Tuesday 16 January 2018

Irish unit of Groupon in €134m loss

Gordon Deegan

The Irish unit of daily coupon website Groupon recorded pre-tax losses totalling €134m in its first year of operation in Ireland.

The e-commerce company said start-up costs were a factor behind the €134m loss.

"As it was the first period of trading, there was considerable expenditure in set-up costs and acquisition of intellectual property," the directors' report said.

Amortisation of the firm's intangible assets totalling €102m was the main cost incurred last year. Sales in the second half of last year totalled €12.8m.

The directors reported that the company has sought and obtained a letter of support from US-based parent Groupon Inc.

"Based on the willingness and ability of Groupon Inc to continue to support the company, the directors have concluded it is appropriate to prepare the accounts under the going concern basis," the report added.
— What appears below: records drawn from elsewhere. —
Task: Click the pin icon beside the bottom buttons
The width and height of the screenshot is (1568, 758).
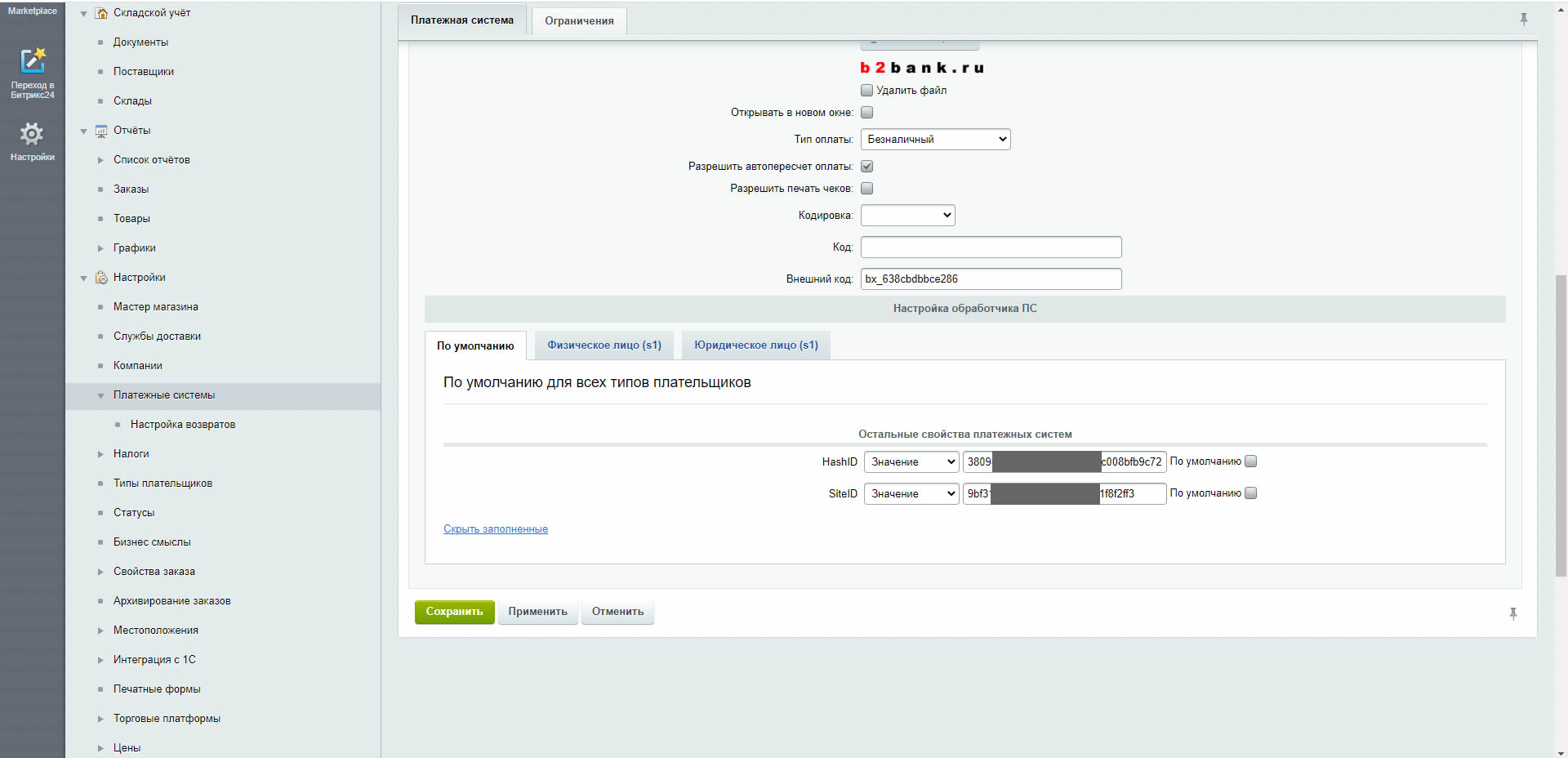Action: [x=1512, y=613]
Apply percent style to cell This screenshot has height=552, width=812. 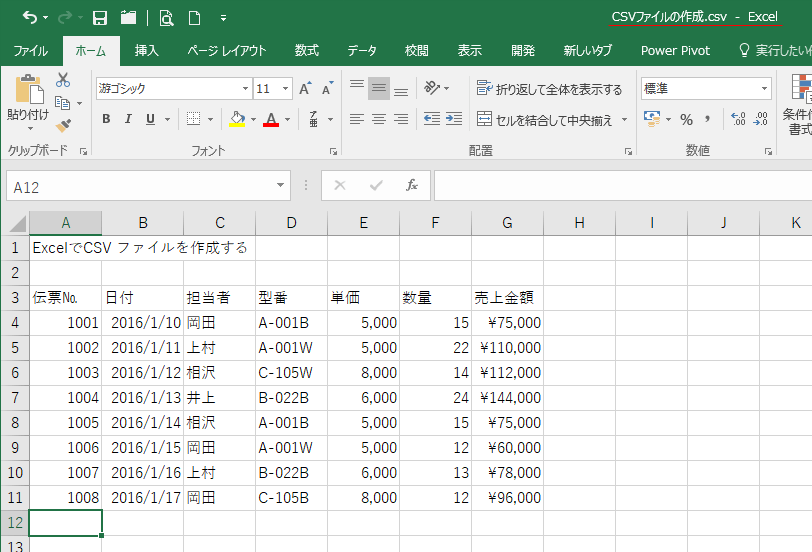pos(686,119)
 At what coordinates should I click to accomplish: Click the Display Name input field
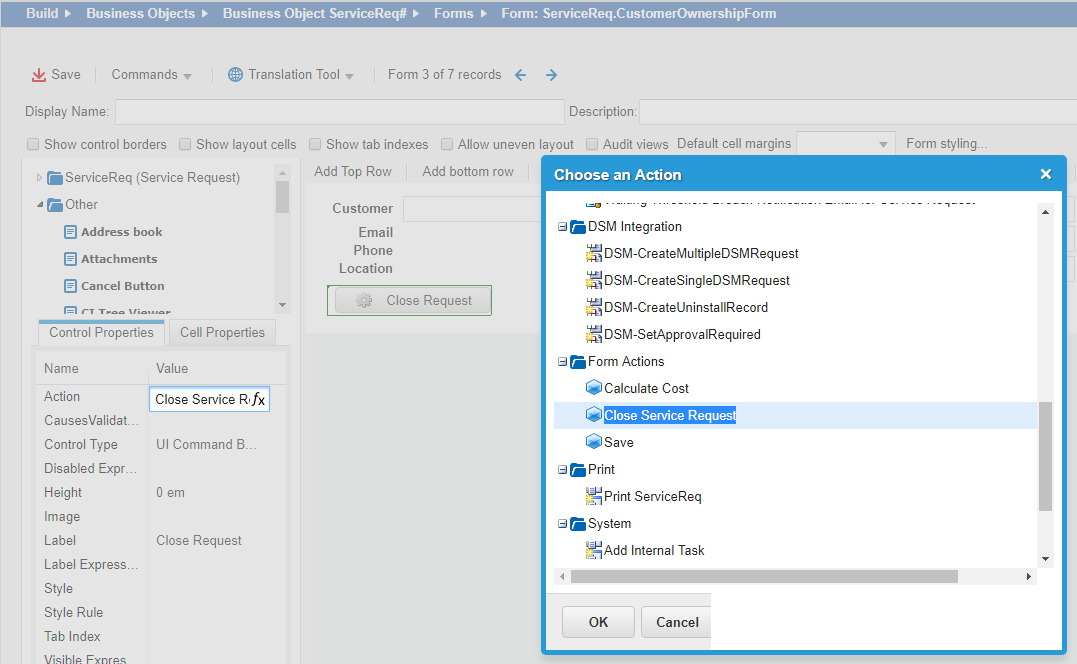pos(339,112)
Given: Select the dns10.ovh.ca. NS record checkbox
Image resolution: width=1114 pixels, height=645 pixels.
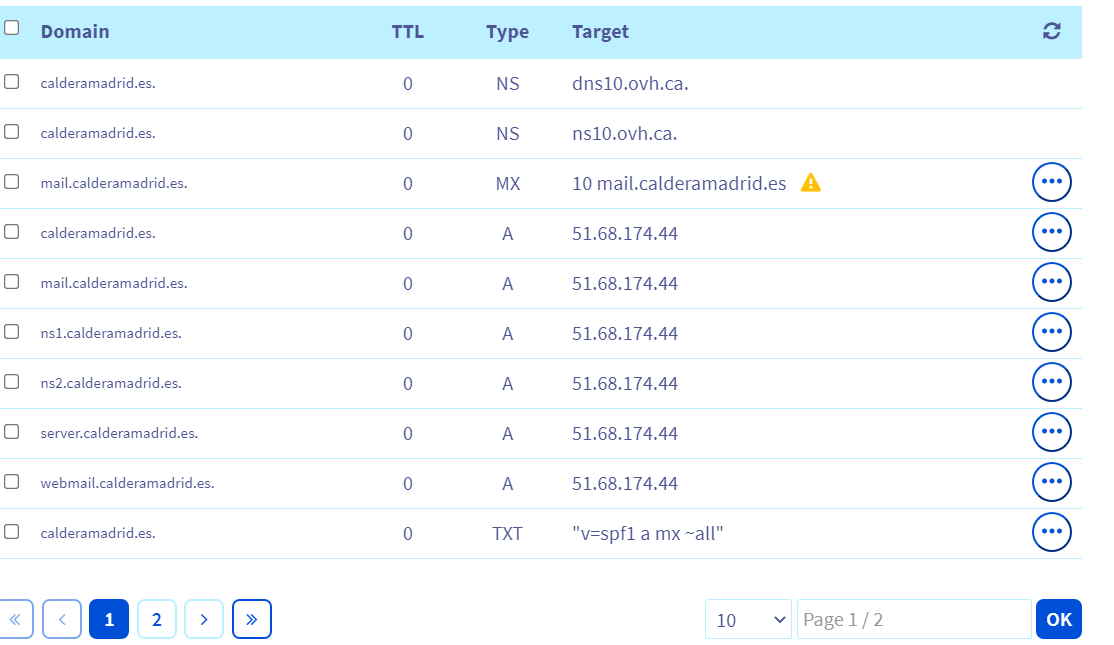Looking at the screenshot, I should click(12, 82).
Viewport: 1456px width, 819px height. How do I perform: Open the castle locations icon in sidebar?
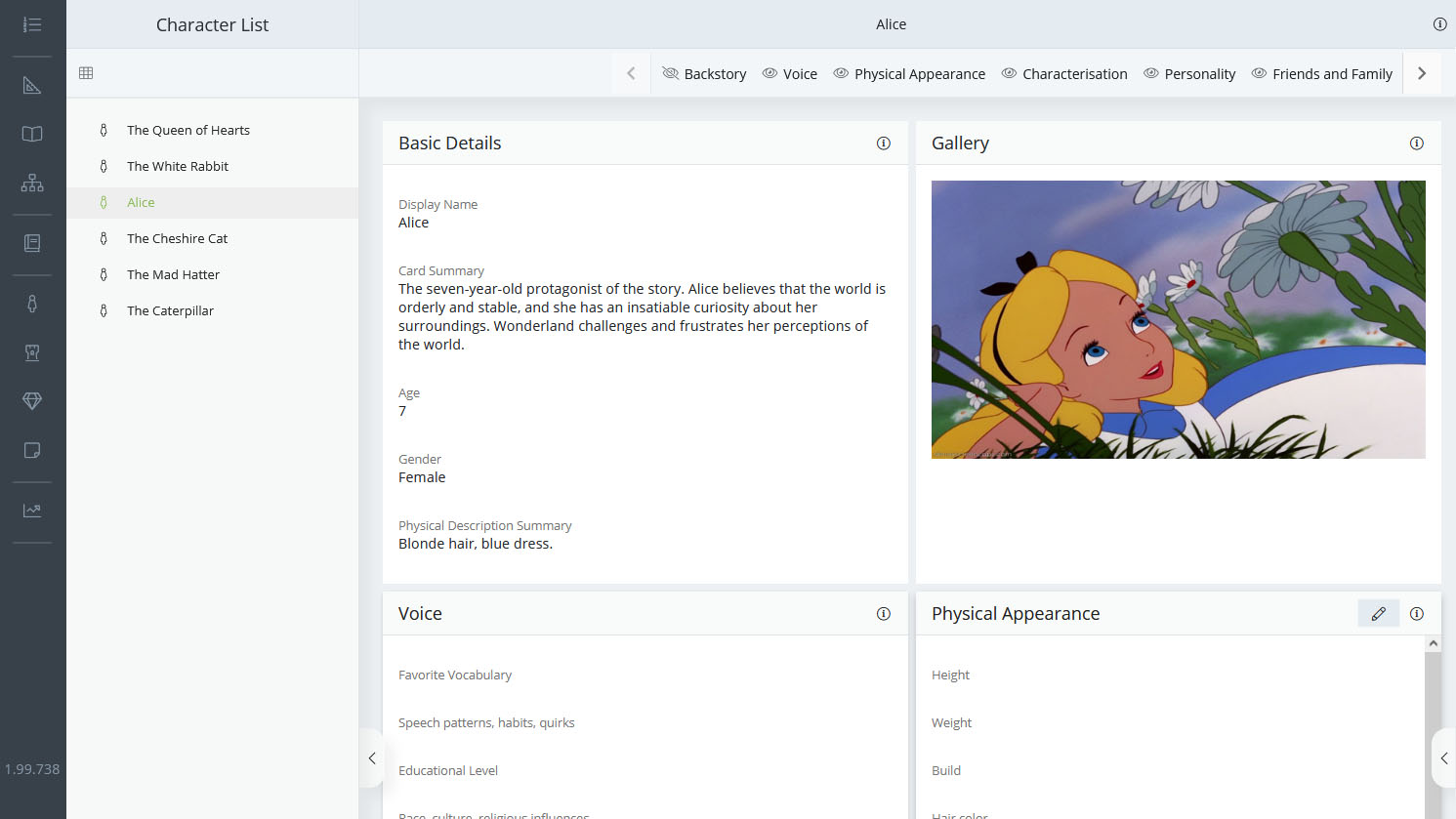[x=32, y=352]
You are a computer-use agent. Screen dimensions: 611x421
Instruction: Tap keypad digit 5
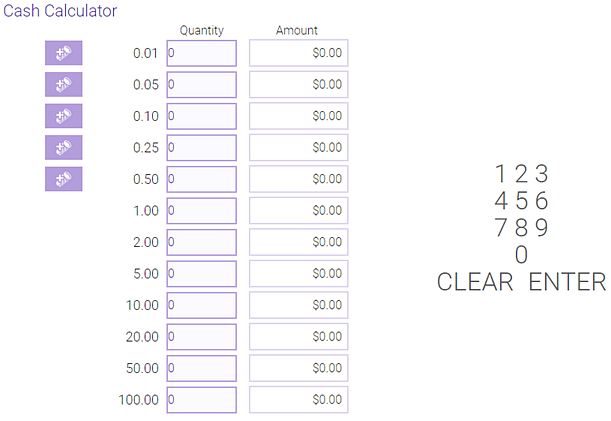pyautogui.click(x=521, y=200)
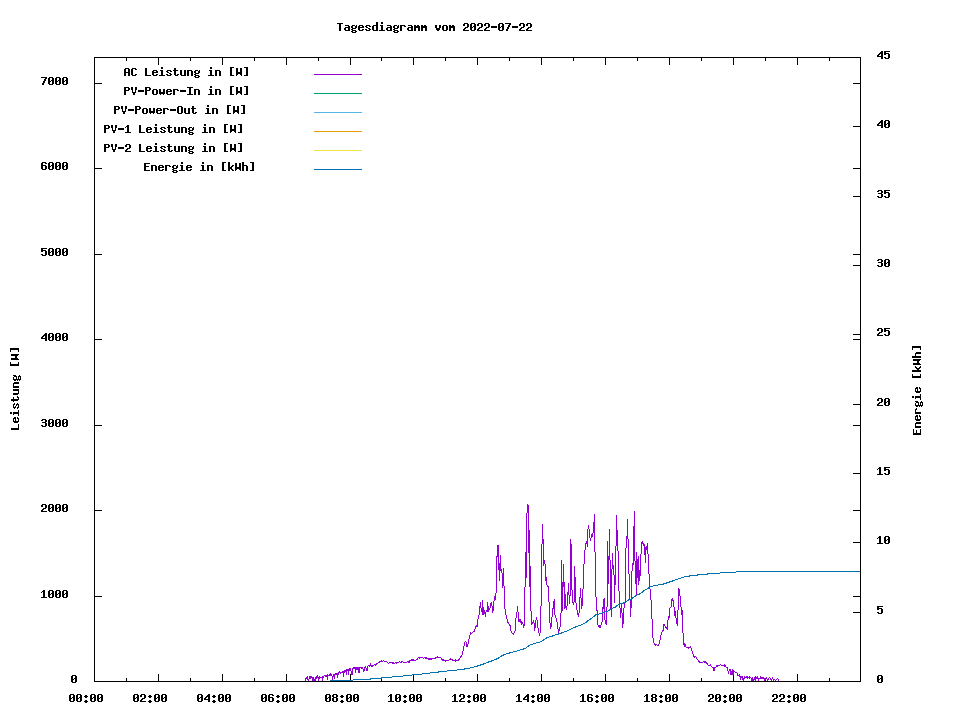Select the PV-1 Leistung in [W] legend label
The height and width of the screenshot is (720, 960).
click(173, 129)
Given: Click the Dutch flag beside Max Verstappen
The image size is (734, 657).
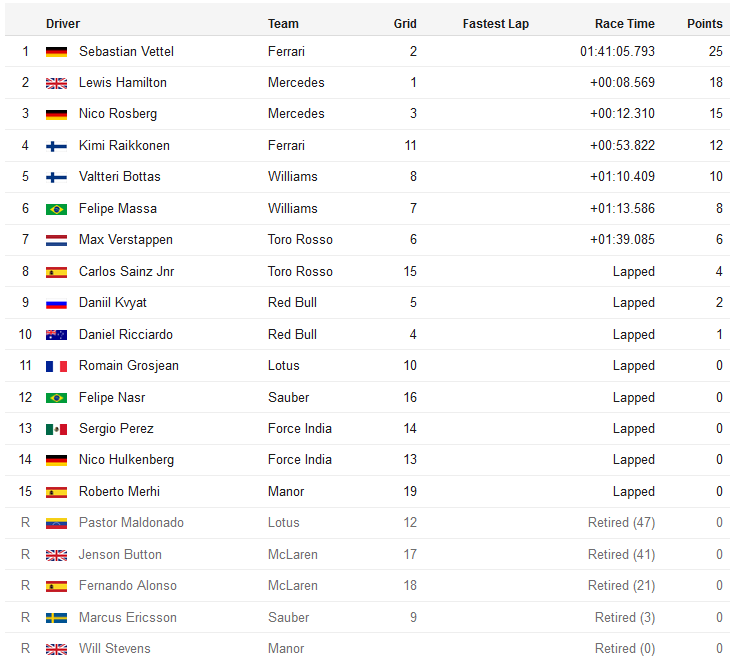Looking at the screenshot, I should click(56, 240).
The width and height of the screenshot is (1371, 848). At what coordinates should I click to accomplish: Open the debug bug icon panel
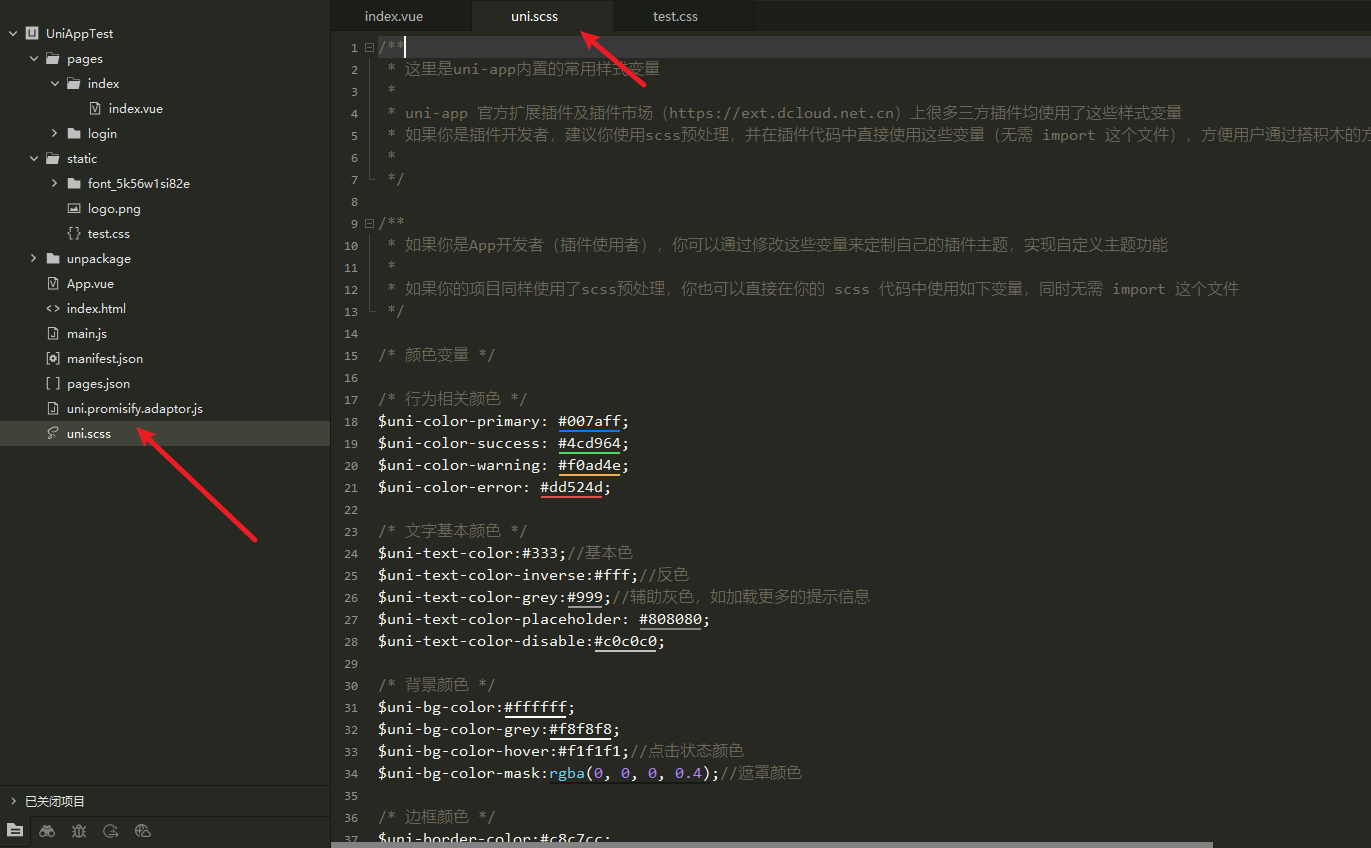tap(79, 832)
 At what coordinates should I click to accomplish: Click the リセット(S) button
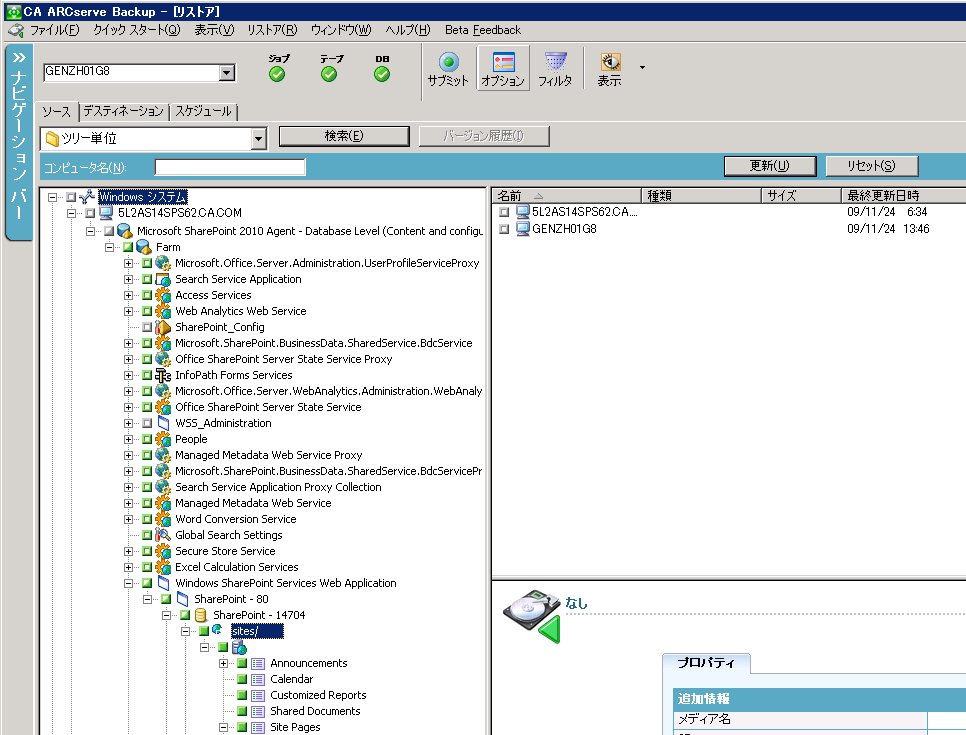(x=870, y=166)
The Irish firm received a capital contribution of €77m from its parent last year. The firm had a shareholders' deficit of €56m at year end.

The Irish unit provides Groupon companies around the world with access to use its intellectual property for a royalty fee.

The operating loss of €129m last year came as the company reported the cost of sales at €140.8m. Staff costs last year totalled €484,000.

The figures showed that the firm's revenues were made up of €229,000 in Ireland; €10.7m in "rest of Europe" and €1.9m in "rest of world".